Dec 10 2009
Notwithstanding this evident plan and purpose of a divine redemption which runs through the Scriptures, there are today many professedly Christian writers who treat the Israelitish religion as if it were a purely natural development. They diligently pick out every instance of a superstitious observance, or of a departure from the law, or of a disobedience to the divine commands, as if these represented the true religion of ancient Israel. They cut up the books and doctor the documents and change the text and wrest the meaning, to suit the perverted view of their own fancy. They seem to think that they know better what the Scriptures ought to have been than the prophets and apostles and even the Lord Himself! They tell us when revelations must have been made, and how and where they must have been given, and what their contents could have been, as if they knew more about such matters than God himself. Imagine a man's writing the history of the last eighteen hundred years and denying that the New Testament had been in existence during all that time, denying that the Christian church with all its saving doctrines and benevolent institutions and beneficent social system derived from the New Testament had been active and, in a sense, triumphant for at least fifteen hundred years, simply because he could select thousands of examples of superstitious customs, and hellish deeds, and impious words, and avowed agnostics, and heaven-defying atheists, that have disgraced the pages of history during this time!

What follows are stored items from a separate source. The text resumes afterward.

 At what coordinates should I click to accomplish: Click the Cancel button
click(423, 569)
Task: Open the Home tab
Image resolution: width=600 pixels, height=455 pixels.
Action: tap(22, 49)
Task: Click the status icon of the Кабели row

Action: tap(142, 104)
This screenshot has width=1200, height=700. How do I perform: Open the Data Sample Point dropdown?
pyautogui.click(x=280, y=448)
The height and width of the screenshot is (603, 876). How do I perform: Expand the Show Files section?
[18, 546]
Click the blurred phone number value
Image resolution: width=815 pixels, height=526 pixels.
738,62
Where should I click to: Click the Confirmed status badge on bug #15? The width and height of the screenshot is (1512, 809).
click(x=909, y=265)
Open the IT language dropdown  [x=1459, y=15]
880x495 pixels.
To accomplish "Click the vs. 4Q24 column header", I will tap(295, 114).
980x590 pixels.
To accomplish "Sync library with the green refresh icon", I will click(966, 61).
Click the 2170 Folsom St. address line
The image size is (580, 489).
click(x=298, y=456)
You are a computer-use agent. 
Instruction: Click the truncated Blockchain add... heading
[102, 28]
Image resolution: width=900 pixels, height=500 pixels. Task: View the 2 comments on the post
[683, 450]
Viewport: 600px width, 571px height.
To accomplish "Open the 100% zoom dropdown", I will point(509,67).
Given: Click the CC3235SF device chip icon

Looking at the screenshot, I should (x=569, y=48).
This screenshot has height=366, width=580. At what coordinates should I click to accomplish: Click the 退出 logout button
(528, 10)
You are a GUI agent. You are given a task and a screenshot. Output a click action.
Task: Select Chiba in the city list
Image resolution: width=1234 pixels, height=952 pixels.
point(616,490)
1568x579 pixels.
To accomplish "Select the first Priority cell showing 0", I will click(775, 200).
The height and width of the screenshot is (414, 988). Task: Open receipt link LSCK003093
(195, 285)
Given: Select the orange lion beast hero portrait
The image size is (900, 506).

Let us not grovel for the beetles and the earth worms of almost forgotten faiths which may perchance be discovered beneath the stones and sod of the Old Testament, while the violets and the lilies- of-the-valley of a sweet and lowly faith are in bloom on every page and every oracle revealed within the Word of God is jubilant with songs of everlasting joy. The true religion of Israel came down from God arrayed in the beautiful garments of righteousness and life. We cannot substitute for this heaven made apparel a robe of human manufacture, however fine it be.